観光立国みたいなインバウンドは、過去の遺産で食っていくビジネスである。外国人に来てもらって、国民が外国人に奴隷のように奉仕して食いつなぐビジネスである。そんなビジネスを国が押し進める必要があるのだろうか?日本はもっと重要な部分で立国しなければならない。(鈴木傾城)
プロフィール:鈴木傾城(すずき けいせい)
作家、アルファブロガー。著書は『ボトム・オブ・ジャパン』など多数。政治・経済分野を取りあげたブログ「ダークネス」、アジアの闇をテーマにしたブログ「ブラックアジア」を運営、2019、2020、2022年、マネーボイス賞1位。 連絡先 : bllackz@gmail.com
ITの頭脳であるソフトウェアを押さえる必要がある
私は日本から世界に通用するソフトウェア企業が誕生する瞬間を待ち望んでいる。GAFAM(Google、Apple、Facebook、Amazon、Microsoft)の製品のように、世界中の誰もが使うようなソフトウェアが日本から誕生して欲しいと願っている。

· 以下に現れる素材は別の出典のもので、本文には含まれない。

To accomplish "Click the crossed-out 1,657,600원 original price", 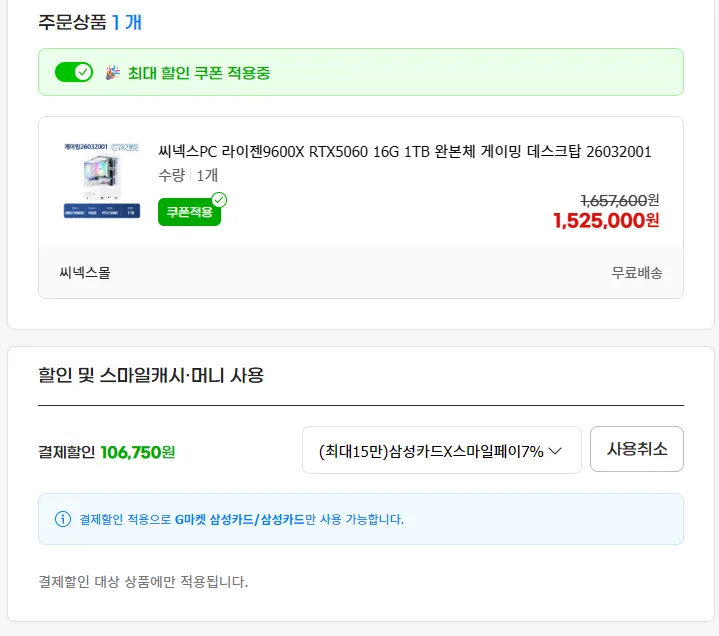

日本からソフトウェアの巨人が生まれないのは、日本の経営者から政治家までがソフトウェアの重要性をまるっきり理解していないからであると思っている。
日本は世界に通用するソフトウェアを生み出す潜在的能力がある。人材は優秀で、何よりも日本人は改善・改良が得意である。
ソフトウェアはまさに、改善・改良によって磨かれていくものであり、本来であれば日本人の気質に合ったビジネスのフィールドでもある。インバウンドみたいな過去の遺産にすがりついたビジネスよりも、ソフトウェアで立国する方がずっといい。
たとえば、ピラミッドという世界最強の文化遺産を抱えた観光立国エジプトのGDPは4041億ドルである。GAFAMを構成する重要な企業であるAppleの時価総額は3.07兆ドルである。ソフトウェアの巨人であるMicrosoftは2.64兆ドルだ。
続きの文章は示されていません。